No! They are completely different cuts of meat. A pork loin is much larger than a pork tenderloin and therefore would also take longer to cook.
You could also use a large stainless steel skillet as long as it’s oven safe.
More Pork Recipes
Here are a few more pork recipes to try!
Let me know if you give this pork tenderloin with mustard sauce recipe a try. I would love to hear about it! Leave me a comment below.
Pork Tenderloin With Mustard Sauce
- Prep Time: 10 min
- Cook Time: 30 min
- Total Time: 40 min
- Yield: 6 servings
- Category: Main Dish
- Method: Cast Iron Skillet
- Cuisine: American, French
Description
This dish features perfectly cooked pork tenderloin with a creamy mustard sauce that is absolutely amazing!

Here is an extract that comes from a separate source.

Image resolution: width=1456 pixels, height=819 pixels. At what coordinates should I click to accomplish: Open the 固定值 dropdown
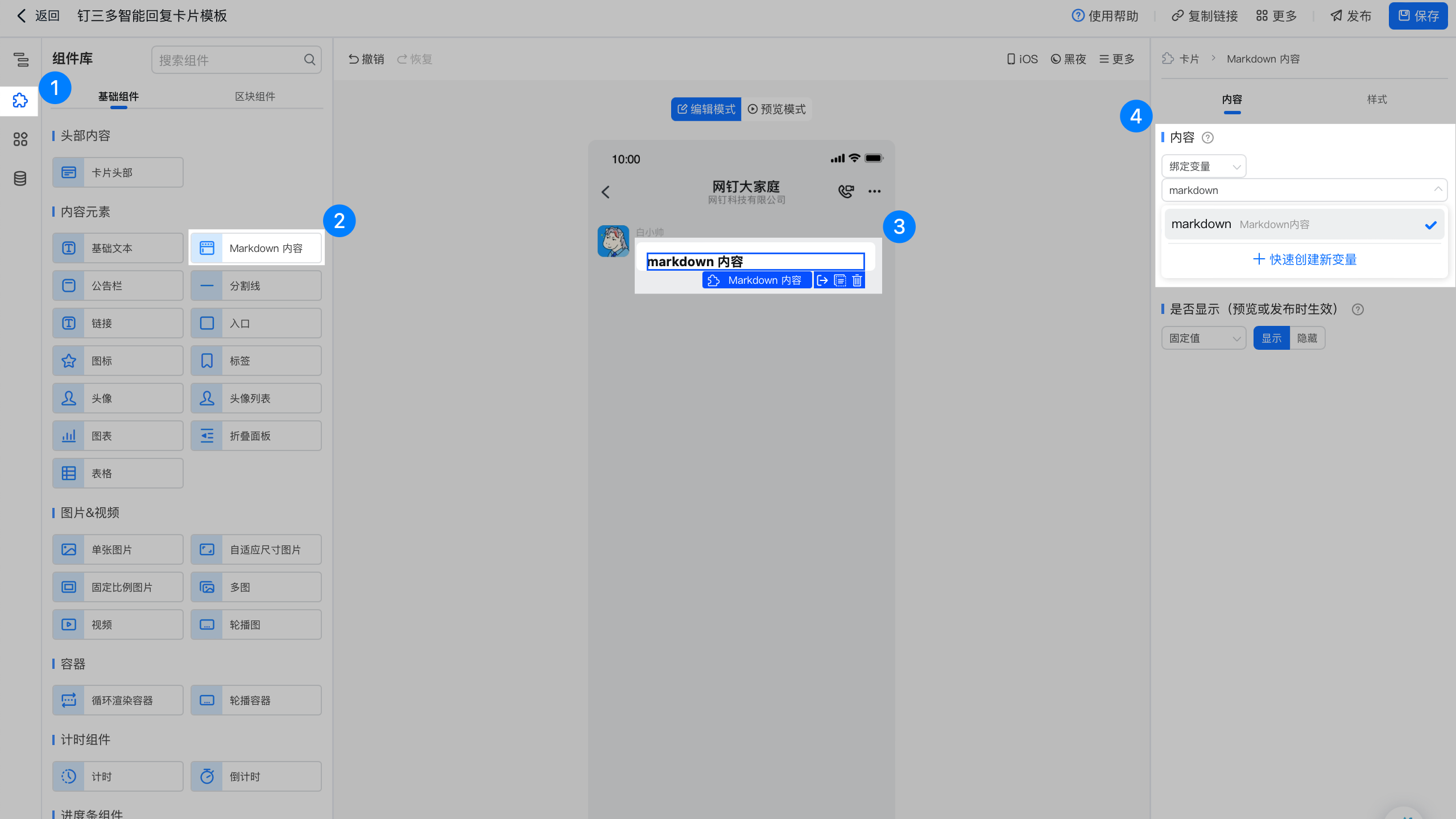click(1203, 338)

It’s the kind of recipe that’s simple enough to whip up for a weeknight dinner but also fancy enough to wow your guests or celebrate a special occasion.
Ingredients
For the pork tenderloin:
- 2 pork tenderloins (1 pound/500g each)
- 1 teaspoon salt
- 1 teaspoon freshly ground black pepper
- 2 tablespoons avocado oil
For the mustard sauce:
- 1 cup heavy cream
- 2 tablespoons Dijon mustard
- 1 tablespoon whole grain mustard
- 1 tablespoon finely chopped fresh herbs (see notes)
- 1/2 teaspoon salt, or to taste
- 1/2 teaspoon freshly ground black pepper
Instructions
- Prep: Preheat the oven to 400F (200C). Prepare the pork tenderloin by removing any silver skin and visible fat. Pat dry with a paper towel.

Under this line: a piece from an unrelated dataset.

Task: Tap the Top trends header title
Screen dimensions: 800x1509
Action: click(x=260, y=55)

- Season: Season the pork tenderloin all over with salt and pepper.
- Sear: Heat the avocado oil in a large cast iron skillet over medium-high heat. Add the pork tenderloins and sear until browned on all sides, about 2 minutes per side.
- Roast: Transfer the cast iron skillet to the oven and roast the pork tenderloin until the thickest part reaches an internal temperature of 145F (63C). This can take about 10-20 minutes (see notes). Transfer the pork tenderloin to a cutting board to rest while you make the sauce.
- Make sauce: Return the same skillet to the stove over medium heat. Add the heavy cream and both mustards. Stir together, scraping any browned bits up from the bottom of the skillet (aka delicious flavor!). Simmer gently for a few minutes until combined and slightly thickened. (Tip: pour in any resting juices from the pork for added flavor). Reduce heat to low, stir through the fresh herbs and season to taste with salt and pepper. The sauce will continue to thicken as it cools down. Whisk in a bit of water if the sauce seems too thick.
- Slice and serve: Slice up the pork tenderloin and serve with the creamy mustard sauce drizzled over top.
Notes
- Fresh herb options in sauce: I like to use tarragon in this sauce to add that “French” flavor. Other herbs that work well are thyme, combination of thyme and parsley or a combination of chives and parsley.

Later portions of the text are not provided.